The Rockwell/WDC specific instructions (RMB/SMB/BBR/BBS/WAI/STP) are not currently implemented

The 65C02 core passes Klaus Dormann's 6502 test suite, and also passes the 65C02 test suite if the optional support for NOPs and 65C02 BCD flags is enabled.

It has been tested as a BBC Micro "Matchbox" 65C02 Co Processor, in a XC6SLX9-2 FPGA, running at 80MHz using 64KB of internel block RAM. It
just meets timing at 80MHz in this environment. It successfully runs BBC Basic IV and Tube Elite.


It's not a lot bigger - about 10% - and not any slower - about 80MHz in our tests. But note that speed depends on which FPGA you choose and how you drive the tools, and what other bits you have in the design in addition to the CPU.

Here's the source:
https://github.com/hoglet67/verilog-6502

For compatibility the original core is still found in cpu.v and the new core is cpu_65c02.v

It was particularly satisfying, and a testament to Arlet's original implementation, that we were able to make successive simple changes to implement each type of new instruction incrementally. Although it looked like we might, it turned out we didn't even need to change the ALU.
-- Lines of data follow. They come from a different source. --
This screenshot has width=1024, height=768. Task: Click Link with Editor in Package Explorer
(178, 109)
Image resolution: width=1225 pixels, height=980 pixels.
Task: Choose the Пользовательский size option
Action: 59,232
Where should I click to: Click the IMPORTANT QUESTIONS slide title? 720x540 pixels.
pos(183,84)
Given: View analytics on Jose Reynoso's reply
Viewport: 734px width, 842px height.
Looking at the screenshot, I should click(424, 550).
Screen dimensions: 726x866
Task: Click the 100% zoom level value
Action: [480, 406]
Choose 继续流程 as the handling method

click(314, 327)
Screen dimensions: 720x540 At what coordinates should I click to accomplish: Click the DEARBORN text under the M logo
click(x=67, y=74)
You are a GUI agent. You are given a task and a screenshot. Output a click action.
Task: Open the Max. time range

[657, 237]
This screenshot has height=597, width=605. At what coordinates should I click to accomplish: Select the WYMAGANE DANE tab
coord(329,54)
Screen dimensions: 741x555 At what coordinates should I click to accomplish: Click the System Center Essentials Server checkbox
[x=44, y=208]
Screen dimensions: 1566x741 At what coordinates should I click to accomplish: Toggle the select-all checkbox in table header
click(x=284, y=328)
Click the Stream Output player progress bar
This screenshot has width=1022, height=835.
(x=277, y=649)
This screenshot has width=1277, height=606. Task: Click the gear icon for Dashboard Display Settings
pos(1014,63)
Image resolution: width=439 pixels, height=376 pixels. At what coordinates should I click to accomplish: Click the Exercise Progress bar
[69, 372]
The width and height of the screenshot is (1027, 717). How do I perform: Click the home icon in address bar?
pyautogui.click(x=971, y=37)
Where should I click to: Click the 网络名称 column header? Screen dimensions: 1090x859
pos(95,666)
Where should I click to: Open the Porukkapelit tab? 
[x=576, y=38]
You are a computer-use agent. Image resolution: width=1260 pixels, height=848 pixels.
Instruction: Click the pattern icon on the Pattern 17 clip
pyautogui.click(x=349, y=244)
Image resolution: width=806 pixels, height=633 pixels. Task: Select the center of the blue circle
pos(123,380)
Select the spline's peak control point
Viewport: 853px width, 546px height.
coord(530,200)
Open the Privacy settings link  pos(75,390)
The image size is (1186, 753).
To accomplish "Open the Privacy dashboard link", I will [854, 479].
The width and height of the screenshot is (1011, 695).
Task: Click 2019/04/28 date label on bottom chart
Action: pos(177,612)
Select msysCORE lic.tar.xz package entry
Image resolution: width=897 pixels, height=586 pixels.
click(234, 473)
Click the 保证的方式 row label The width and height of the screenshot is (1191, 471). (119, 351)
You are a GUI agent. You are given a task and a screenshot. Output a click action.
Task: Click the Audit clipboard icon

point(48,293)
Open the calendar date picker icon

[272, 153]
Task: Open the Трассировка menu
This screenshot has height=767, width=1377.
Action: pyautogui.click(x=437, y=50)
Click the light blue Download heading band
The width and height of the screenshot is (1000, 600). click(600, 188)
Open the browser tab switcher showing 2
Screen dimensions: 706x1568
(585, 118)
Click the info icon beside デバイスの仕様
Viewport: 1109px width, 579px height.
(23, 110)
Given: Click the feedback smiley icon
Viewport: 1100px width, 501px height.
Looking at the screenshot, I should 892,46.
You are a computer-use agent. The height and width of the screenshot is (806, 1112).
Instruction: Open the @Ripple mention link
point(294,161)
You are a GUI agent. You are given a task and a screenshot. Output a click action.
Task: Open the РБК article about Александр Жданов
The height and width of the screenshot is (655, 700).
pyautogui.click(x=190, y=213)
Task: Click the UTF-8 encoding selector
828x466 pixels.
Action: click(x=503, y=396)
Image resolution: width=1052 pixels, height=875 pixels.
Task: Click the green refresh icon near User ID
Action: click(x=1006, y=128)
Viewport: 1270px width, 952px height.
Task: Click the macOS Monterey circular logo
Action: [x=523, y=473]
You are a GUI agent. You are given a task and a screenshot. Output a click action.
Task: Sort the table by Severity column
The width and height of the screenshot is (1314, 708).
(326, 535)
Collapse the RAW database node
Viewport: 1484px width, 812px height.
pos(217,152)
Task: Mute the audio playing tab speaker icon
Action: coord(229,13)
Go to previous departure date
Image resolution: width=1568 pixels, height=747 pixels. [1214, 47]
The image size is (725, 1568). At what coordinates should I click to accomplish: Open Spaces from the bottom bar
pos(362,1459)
(It's probably worth noting that there other HDL implementations of 65C02 - see the Homebuilt Projects section of the site, at http://6502.org/homebuilt#HDL
T65
cpu65c02_true_cycle
M65C02
R65C02
)


Top
 Profile  
Reply with quote  
PostPosted: Tue Aug 16, 2016 5:06 pm 
Offline
User avatar

Joined: Tue Nov 16, 2010 8:00 am
Posts: 2353
Location: Gouda, The Netherlands
Good job! I'm pleasantly surprised that only so few additional resources were needed.


Top
 Profile  
Reply with quote  
PostPosted: Tue Aug 16, 2016 5:09 pm 
Offline
User avatar

Joined: Thu Dec 11, 2008 1:28 pm
Posts: 10986
Location: England
We were too - thanks for the excellent starting point!


Top
 Profile  
Reply with quote  
PostPosted: Tue Aug 16, 2016 5:36 pm 
Offline

Joined: Sun Jun 29, 2014 5:42 am
Posts: 352
Hi Arlet,
Arlet wrote:
Good job! I'm pleasantly surprised that only so few additional resources were needed.

I also found it a great way to learn about your core.

On a slightly different topic, we did have problems using RDY to insert an additional wait state for ROM accesses.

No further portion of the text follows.